### Set task:
Output the lines from the start of the records through the line containing "Looking at the", both included, reproducing each one verbatim.

### Extracted information:
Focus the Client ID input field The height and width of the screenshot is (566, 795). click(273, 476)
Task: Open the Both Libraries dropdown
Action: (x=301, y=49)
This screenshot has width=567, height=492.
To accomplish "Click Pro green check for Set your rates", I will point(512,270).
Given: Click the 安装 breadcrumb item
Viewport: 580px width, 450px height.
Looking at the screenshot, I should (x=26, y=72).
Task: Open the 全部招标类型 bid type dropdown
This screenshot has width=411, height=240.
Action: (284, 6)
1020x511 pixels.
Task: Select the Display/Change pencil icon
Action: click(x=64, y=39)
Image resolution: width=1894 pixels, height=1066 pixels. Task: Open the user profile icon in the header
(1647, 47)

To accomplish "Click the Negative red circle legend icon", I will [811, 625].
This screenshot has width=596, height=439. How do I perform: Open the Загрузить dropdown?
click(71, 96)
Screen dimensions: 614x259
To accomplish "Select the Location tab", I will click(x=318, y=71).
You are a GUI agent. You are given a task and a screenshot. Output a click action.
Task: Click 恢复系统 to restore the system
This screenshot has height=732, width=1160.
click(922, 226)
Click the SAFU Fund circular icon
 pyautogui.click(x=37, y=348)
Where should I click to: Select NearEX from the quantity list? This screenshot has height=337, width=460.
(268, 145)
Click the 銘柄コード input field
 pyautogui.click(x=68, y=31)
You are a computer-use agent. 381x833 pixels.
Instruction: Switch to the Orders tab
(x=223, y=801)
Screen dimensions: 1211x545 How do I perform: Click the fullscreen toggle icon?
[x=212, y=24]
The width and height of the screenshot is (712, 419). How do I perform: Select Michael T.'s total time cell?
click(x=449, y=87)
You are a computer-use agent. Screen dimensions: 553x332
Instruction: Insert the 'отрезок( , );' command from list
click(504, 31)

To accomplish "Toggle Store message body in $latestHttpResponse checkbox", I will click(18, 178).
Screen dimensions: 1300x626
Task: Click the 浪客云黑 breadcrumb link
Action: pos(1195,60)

### Response below:
Focus the Client ID input field The height and width of the screenshot is (566, 795). click(273, 476)
Task: Open the Both Libraries dropdown
Action: (x=301, y=49)
This screenshot has width=567, height=492.
To accomplish "Click Pro green check for Set your rates", I will point(512,270).
Given: Click the 安装 breadcrumb item
Viewport: 580px width, 450px height.
Looking at the screenshot, I should (x=26, y=72).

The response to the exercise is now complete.